TEXTABSCHNITT >>
Ich will hier nicht ins Prinzipielle und Sinnhubernde gehen, aber doch die Feststellung riskieren, dass Medien tendenziell immer weniger mit der Realität (jenseits der Medien) zu tun haben, sondern immer selbst-referentieller werden. Selbst-referentiell meint: dass der Journalismus sich immer mehr auf Journalismus (andere Artikel, journalistische Quellen usw,) bezieht und seine Funde nicht mehr jenseits des Journalismus überprüft.
Es gab dazu an der Salzburger Uni ein spannendes Projekt:
"Es wird im Forschungsprojekt zu überprüfen sein, ob die folgenden vermuteten Trends eher für eine Autopoiesis (Selbsterhaltung) oder aber für eine Auflösung des Journalismus stehen: 1. Die zunehmende Virtualisierung der journalistischen Quellen (Stichworte: Online-Journalismus, WWW, APA-Online, Teletext etc.) 2. Die zunehmende Autologisierung der journalistischen Recherche: Journalistische Recherche erfolgt zunehmend über die Rezeption anderer journalistischer Produkte 3. Die steigende Kybernetisierung der journalistischen Organisation: Journalistische Arbeitsroutinen sind zunehmend auf Arbeitsroutinen anderer journalistischer Akteure hin orientiert 4. Die wachsende Selbstreferenz der Inhalte: Journalistische Inhalte verwenden zunehmend andere journalistische Inhalte und Aussagen als Referenzen 5. Die Metamedialisierung der journalistischen Medien: Journalistische Medien berichten zunehmend über andere journalistische Medien Diese fünf mutmaßlichen Trends können zusammenfassend als "Autopoietisierung", also als steigende "Selbst-Reproduktivität" und Selbsterhaltung des Journalismus bezeichnet werden. Ihr stehen Versuche der Fremdsteuerung des Journalismus (durch Wirtschaft, Politik, Recht und auch Wissenschaft) gegenüber."Auf der erwähnten Web-Page findet man auch Links zu einer Diskussions-Mailing-Liste und den Ergebnissen der Studie. Hochinteressant und milde verstörend, weil sich schnell der Alptraum eines geschlossenen journalistischen Systems einstellt, das seine urpsürnglichen Zwecke (nämlich über die "Wirklichkeit" zu berichten) ad acta gelegt hat und stattdessen andere Zwecke erfindet: die Produktion von Hypes und Thrills, guten "Stories".

GESPEICHERTE DATEN >>

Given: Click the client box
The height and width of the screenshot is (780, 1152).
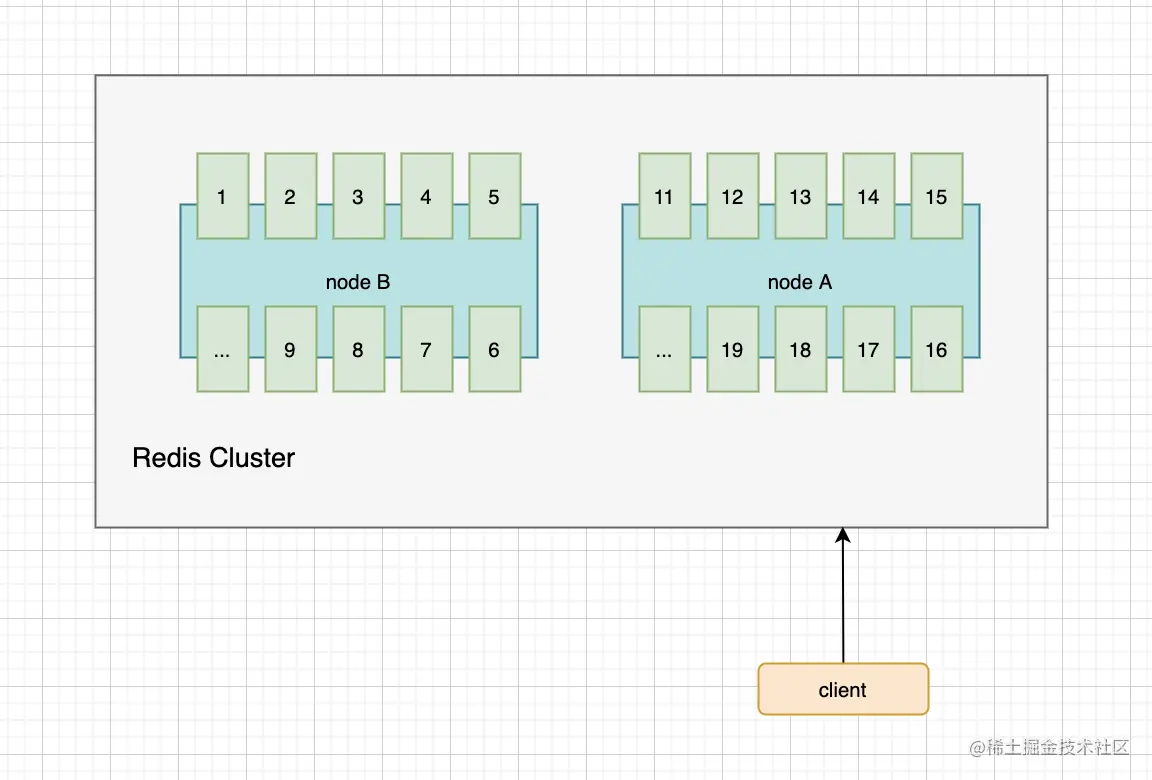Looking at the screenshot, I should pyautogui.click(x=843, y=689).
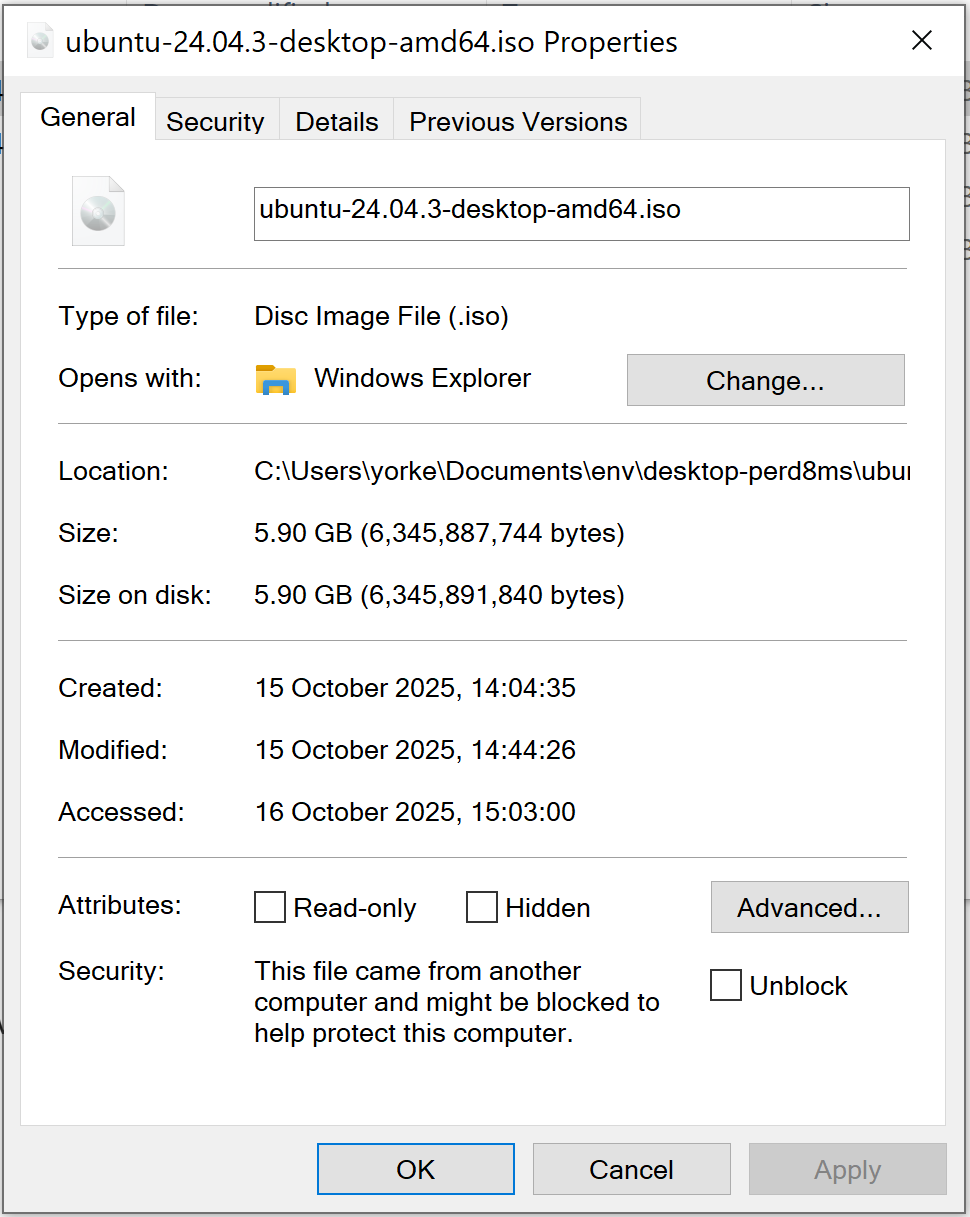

AUFGABEN >>
**1)** Führen Sie sämtliche vermuteten Trends auf, die im Textabschnitt über den Journalismus als im Forschungsprojekt zu überprüfen genannt werden.
**2)** Zitieren Sie den Textabschnitt über den Journalismus wörtlich, beginnend bei „Ich will hier“ und endend bei „des Journalismus überprüft.“.

ERGEBNISSE IN REIHENFOLGE >>
**1)**
1. Die zunehmende Virtualisierung der journalistischen Quellen
2. Die zunehmende Autologisierung der journalistischen Recherche
3. Die steigende Kybernetisierung der journalistischen Organisation
4. Die wachsende Selbstreferenz der Inhalte
5. Die Metamedialisierung der journalistischen Medien

**2)**
Ich will hier nicht ins Prinzipielle und Sinnhubernde gehen, aber doch die Feststellung riskieren, dass Medien tendenziell immer weniger mit der Realität (jenseits der Medien) zu tun haben, sondern immer selbst-referentieller werden. Selbst-referentiell meint: dass der Journalismus sich immer mehr auf Journalismus (andere Artikel, journalistische Quellen usw,) bezieht und seine Funde nicht mehr jenseits des Journalismus überprüft.